According to the spokesperson, the youth missed many days of school and had only reported for classes on one day, Sept. 1.
Reportedly during her absence her condition showed no improvement. Eventually, she was admitted to a hospital. After being admitted allegedly, further complications developed resulting in a swollen spleen and liver. She died Friday.
Last week, Syringa Marshall Burnett, a former senate president died from complications of the disease.
The total number of deaths from Chikungunya virus on the island now stands at six.
The Caribbean Public Health Agency said a total of 644,686 suspected and 9,640 confirmed Chikungunya cases have been reported in the region since Sept. 8. According to the PAHO data, 55 deaths have been linked to the Chikungunya virus outbreak in Martinique where the disease was first detected in the Caribbean. Forty-nine deaths were reported in Guadeloupe, six in the Dominican Republic and three in St. Maarten.
Puerto Rico is reportedly now investigating whether two recent deaths there were related to the virus.
Chikungunya is a viral disease transmitted to humans by infected Aedes aegypti mosquitoes. Symptoms include high fever, severe joint pain, muscle pain, headache, nausea, fatigue, rash, vomiting and diarrhea.
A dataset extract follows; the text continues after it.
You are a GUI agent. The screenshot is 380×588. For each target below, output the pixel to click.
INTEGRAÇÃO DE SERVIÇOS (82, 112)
There is no specific treatment, but medications can be used to reduce the symptoms.
Chikungunya virus was initially identified in many countries in Africa and Asia and is responsible for numerous epidemics in those areas.
But like mad cow, flesh-eating and Tsars diseases, reports on these “epidemics” seem newsworthy when an American gets infected.
Only then do U.S. media tend to over-saturate commentary and reportage before moving to the next headline.
With not a single American dead from Ebola, the hype continues without concern about the mosquito-transported virus which has already claimed the lives of 113 CARICOM nationals and is wreaking havoc just south of the border. As a matter of fact, few Americans are even aware that a disease named Chikungunya exists.